◆ Data listing:
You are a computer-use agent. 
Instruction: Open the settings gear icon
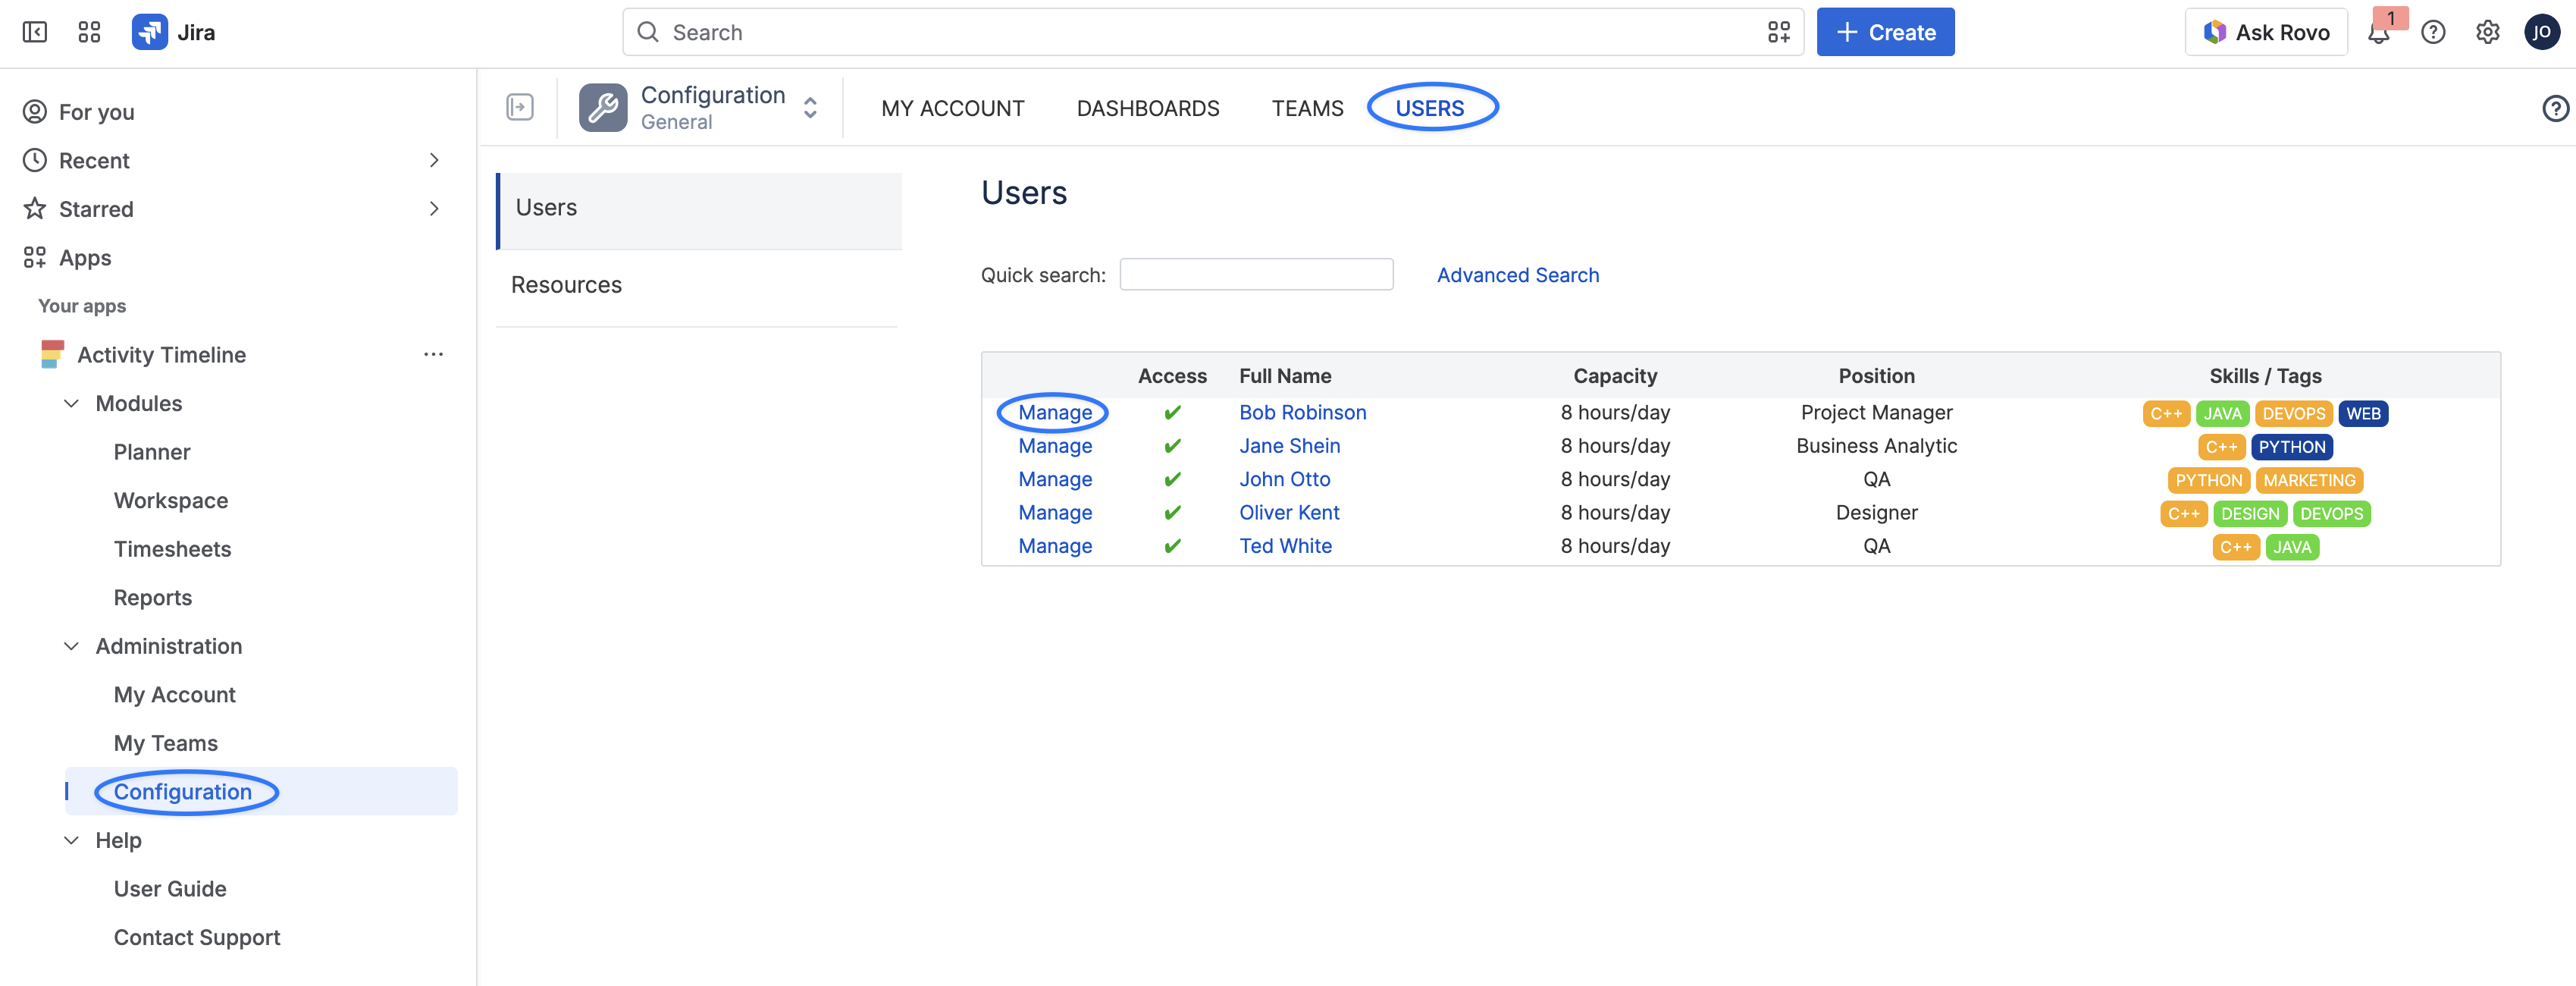tap(2487, 32)
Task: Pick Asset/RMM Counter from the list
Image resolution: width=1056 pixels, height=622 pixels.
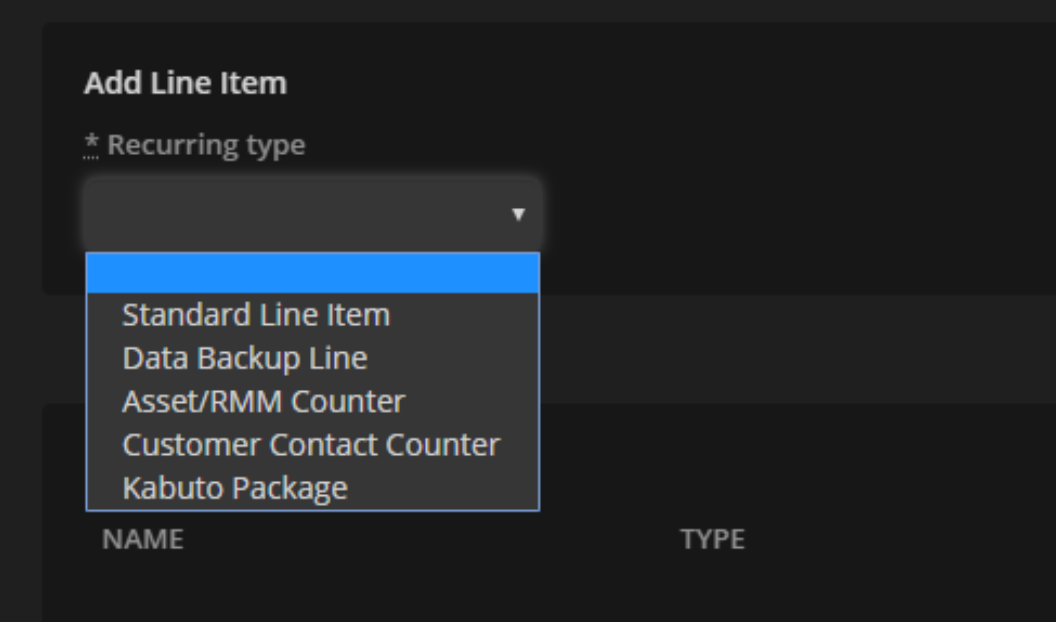Action: pos(263,401)
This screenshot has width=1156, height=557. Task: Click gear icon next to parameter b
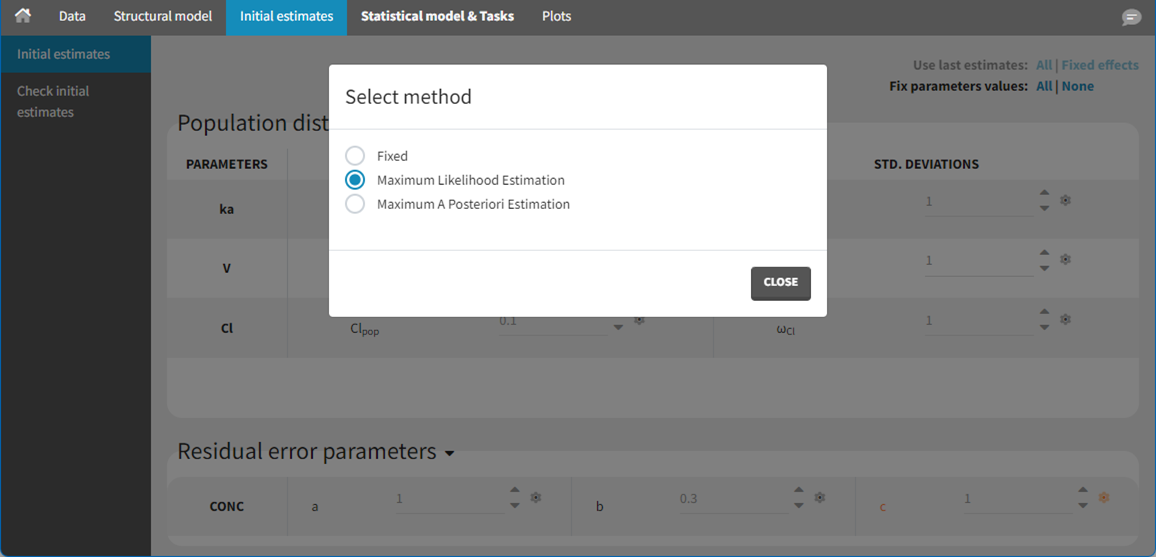point(820,497)
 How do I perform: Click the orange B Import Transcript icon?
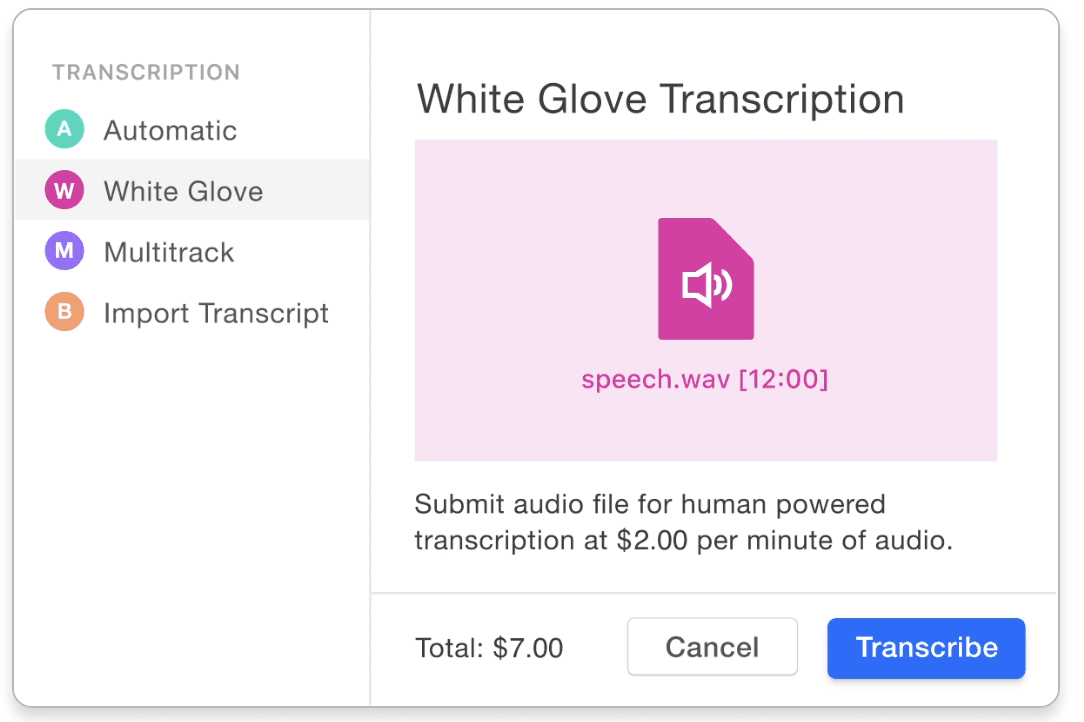tap(64, 311)
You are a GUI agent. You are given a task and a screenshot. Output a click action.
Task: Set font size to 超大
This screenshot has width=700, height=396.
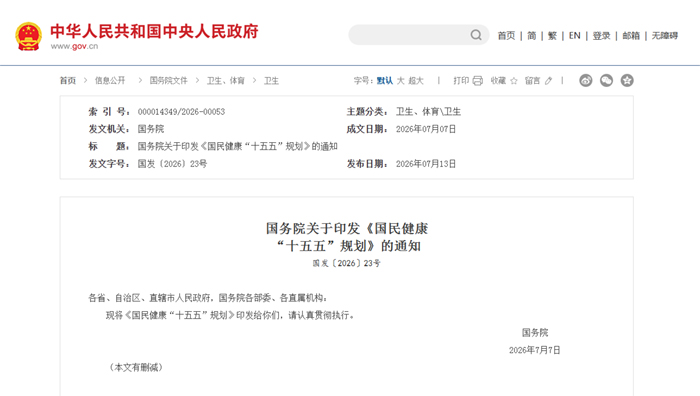point(416,81)
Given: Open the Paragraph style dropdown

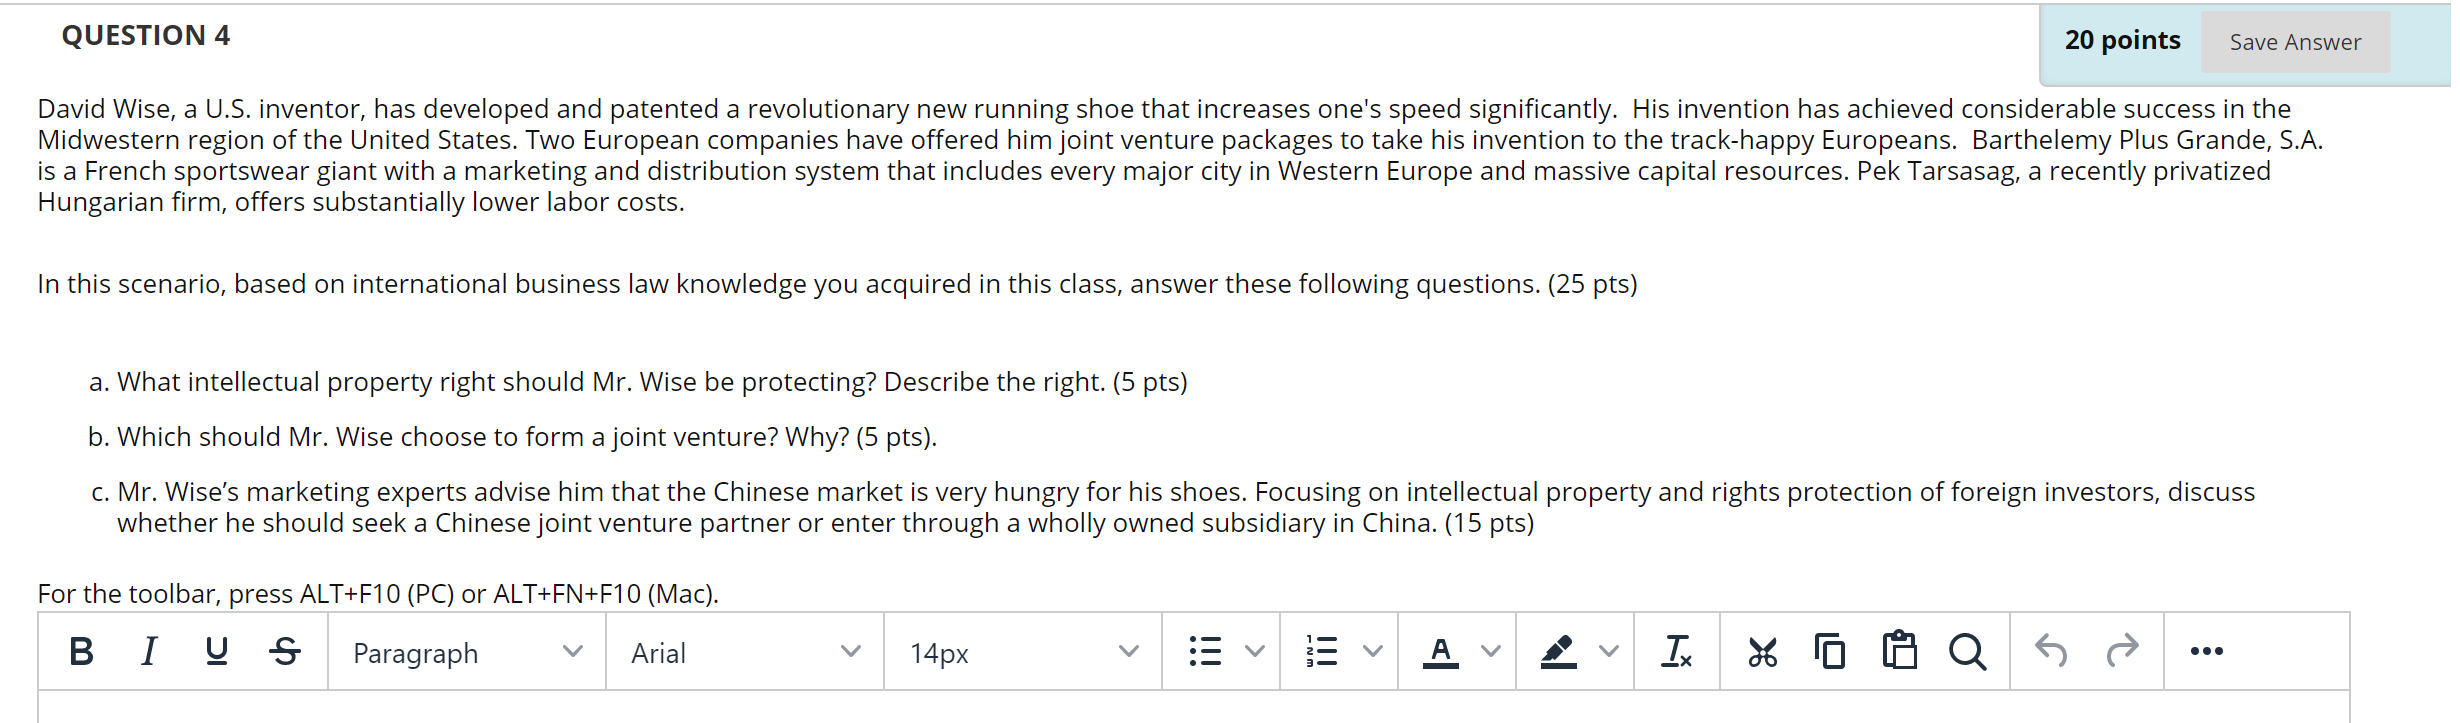Looking at the screenshot, I should [x=466, y=653].
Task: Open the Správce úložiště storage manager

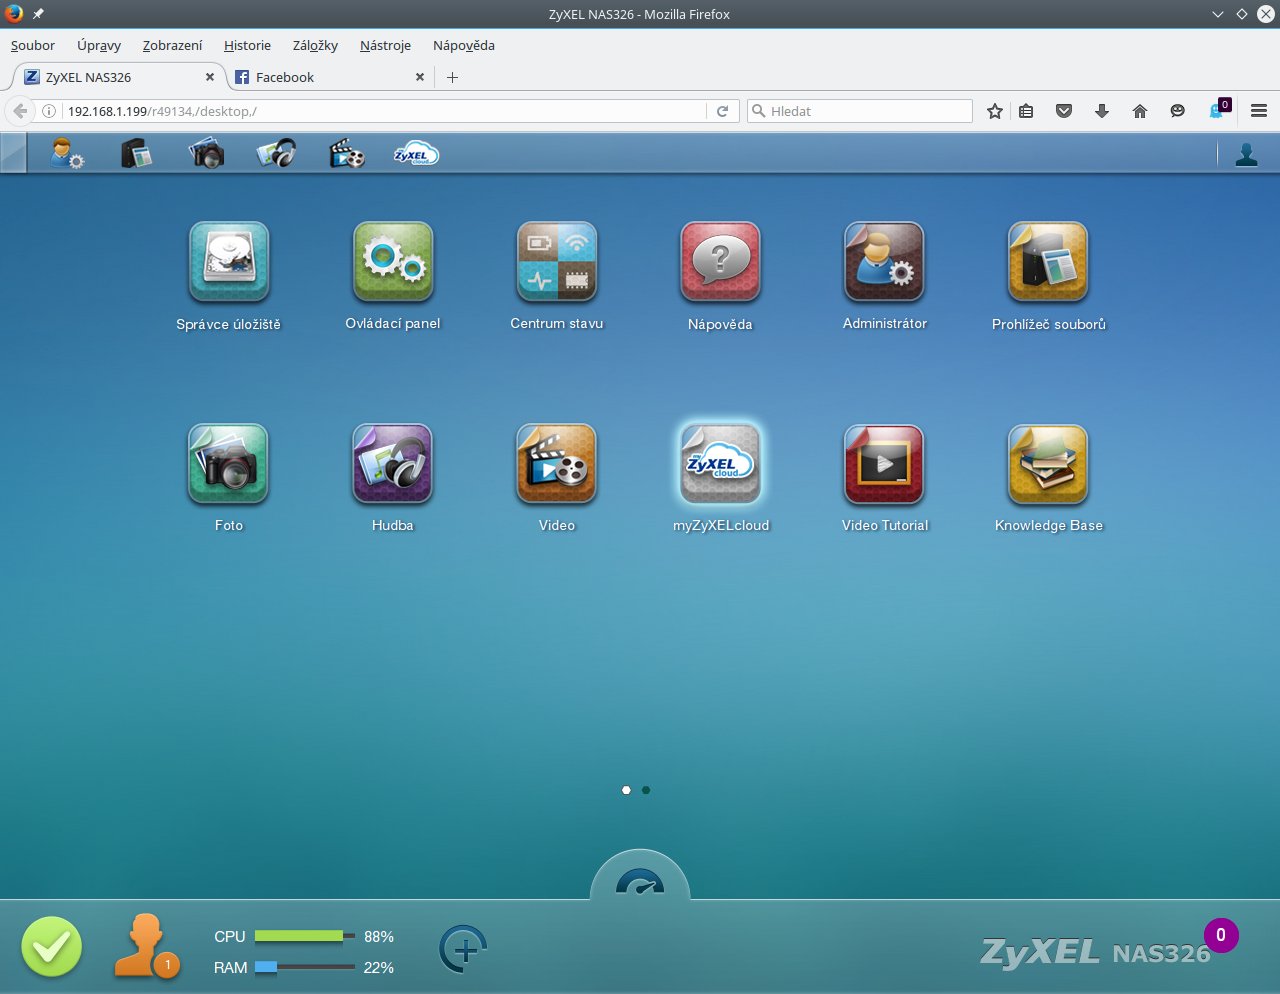Action: point(229,262)
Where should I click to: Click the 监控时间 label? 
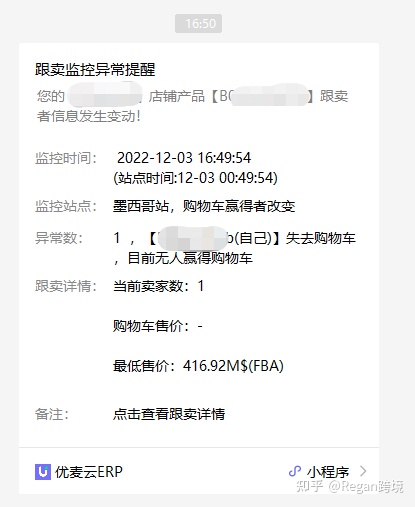coord(66,158)
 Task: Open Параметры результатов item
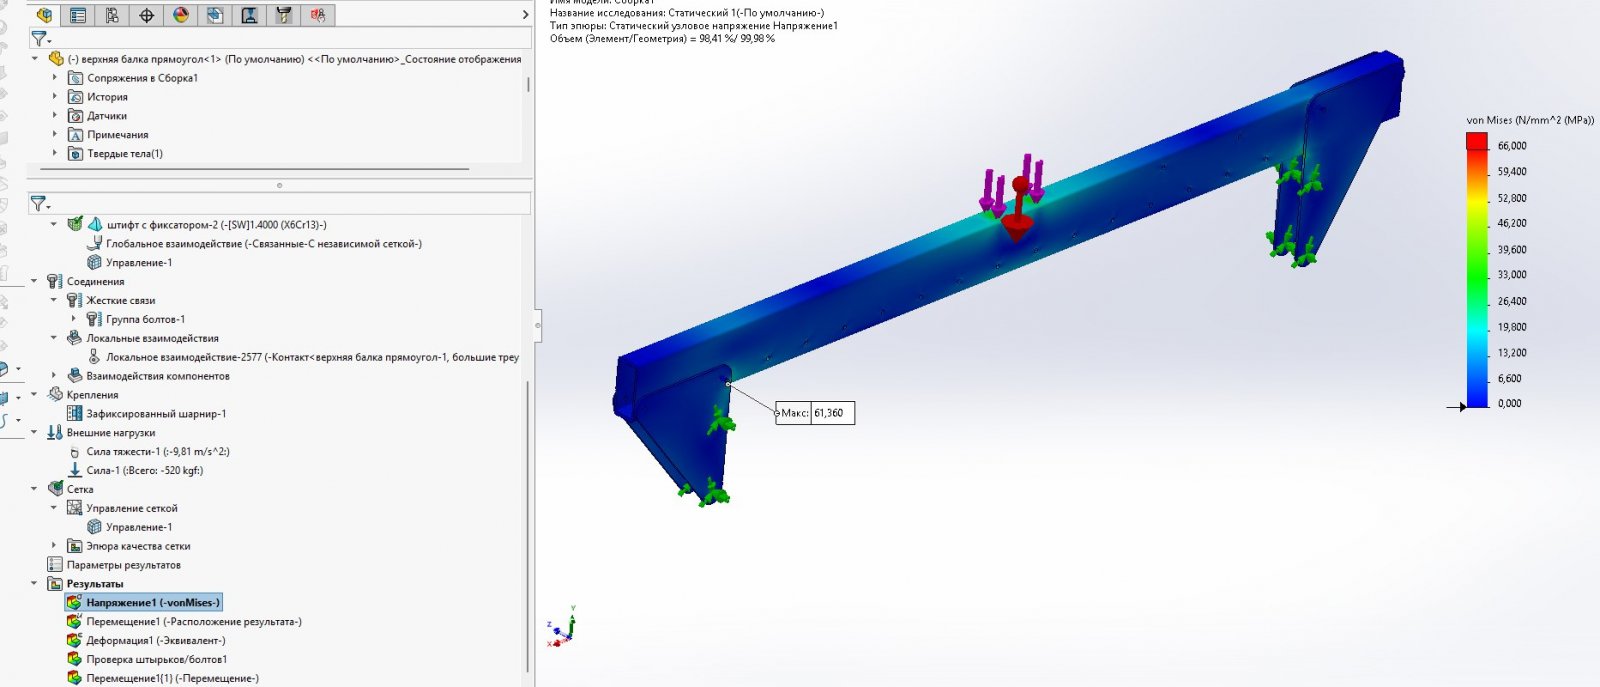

◆ The task: Please copy out every one of the records above word for word, leaving out the pictures.

◆ Correct response:
You are a computer-use agent. 
Instruction: Open the settings gear icon
tap(2487, 32)
Task: Pick Asset/RMM Counter from the list
Image resolution: width=1056 pixels, height=622 pixels.
Action: pos(263,401)
This screenshot has width=1156, height=557. Task: Click gear icon next to parameter b
point(820,497)
 How do I perform: Click the orange B Import Transcript icon?
tap(64, 311)
You are a GUI agent. You are given a task and a screenshot. Output a click action.
Task: Set font size to 超大
This screenshot has width=700, height=396.
point(416,81)
Given: Open the Paragraph style dropdown

Looking at the screenshot, I should [x=466, y=653].
Task: Open the Správce úložiště storage manager

Action: point(229,262)
Where should I click to: Click the 监控时间 label? 
coord(66,158)
 Task: Open Параметры результатов item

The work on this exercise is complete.